Yes, in the above cases, the prefetch is an overhead. I am not sure
how frequently such
scenarios occur in real time scenarios.

> Having said that, I am not against prefetching in this scenario as that
> can help in more cases then it could hurt, but I think it will be better
> to evaluate that separately.

Yes, the prefetch patch works better in cases, where majorly the first
vacuum skips
the truncation because of lock waiters. If such cases are more in real
time scenarios,
then the prefetch patch is needed.

Regards,
Hari Babu
Fujitsu Australia



Re: optimizing vacuum truncation scans

From
Simon Riggs
Date:
On 16 July 2015 at 06:51, Haribabu Kommi <kommi.haribabu@gmail.com> wrote:
 
I marked the patch as ready for committer.

The most recent results seem to indicate that the prefetch isn't worth pursuing, but the vm test is. Can someone repeat the perf tests on something larger so we can see, when/if there is a benefit?

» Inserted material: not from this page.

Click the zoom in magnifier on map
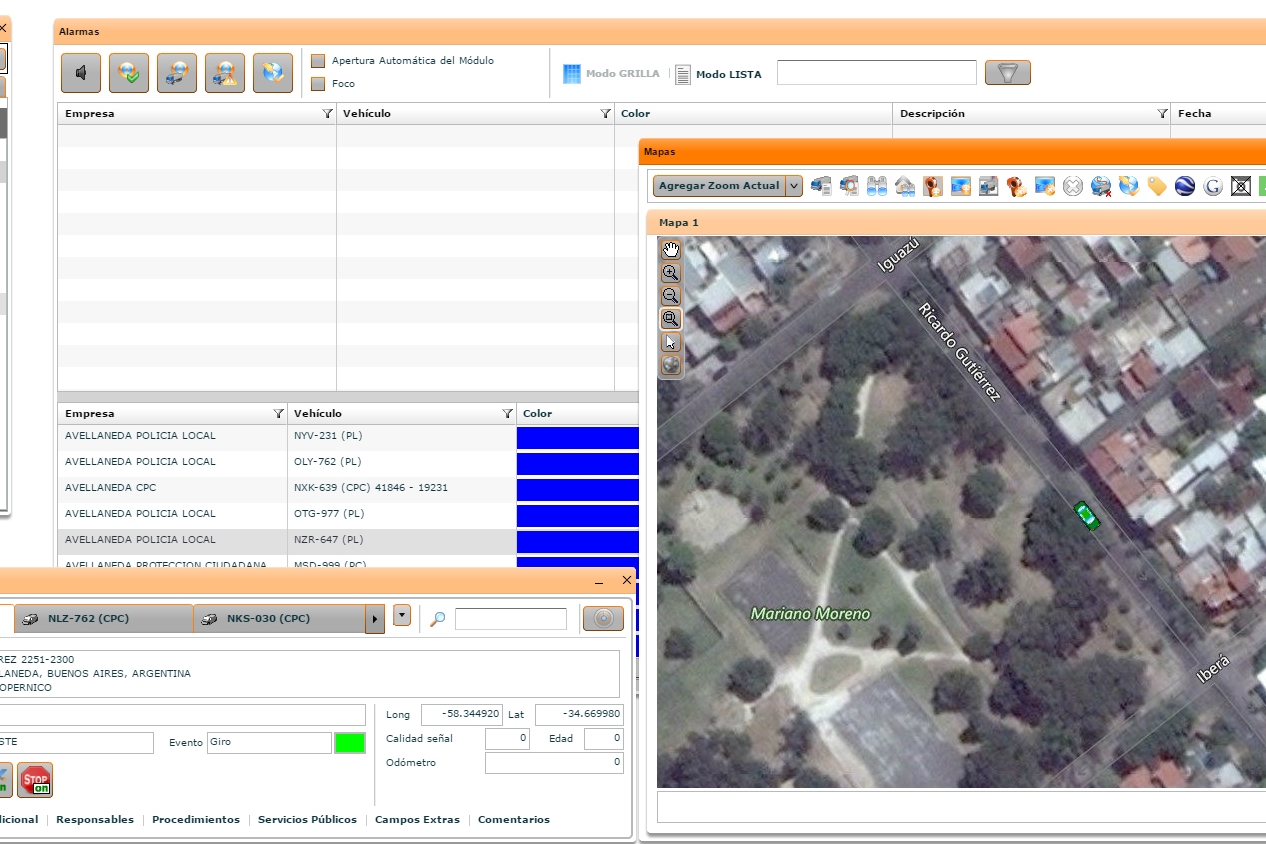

Jeff, can you add detailed comments to explain the theory of operation of these patches? The patches add the code, but don't say why. We will forget, so lets put the detail in there now please. Thanks.

--
Simon Riggs                http://www.2ndQuadrant.com/
PostgreSQL Development, 24x7 Support, Remote DBA, Training & Services

Re: optimizing vacuum truncation scans

From
Robert Haas
Date:
On Mon, Jun 29, 2015 at 1:54 AM, Jeff Janes <jeff.janes@gmail.com> wrote:
> Attached is a patch that implements the vm scan for truncation.  It
> introduces a variable to hold the last blkno which was skipped during the
> forward portion.  Any blocks after both this blkno and after the last
> inspected nonempty page (which the code is already tracking) must have been
> observed to be empty by the current vacuum.  Any other process rendering the
> page nonempty are required to clear the vm bit, and no other process can set
> the bit again during the vacuum's lifetime.  So if the bit is still set, the
> page is still empty without needing to inspect it.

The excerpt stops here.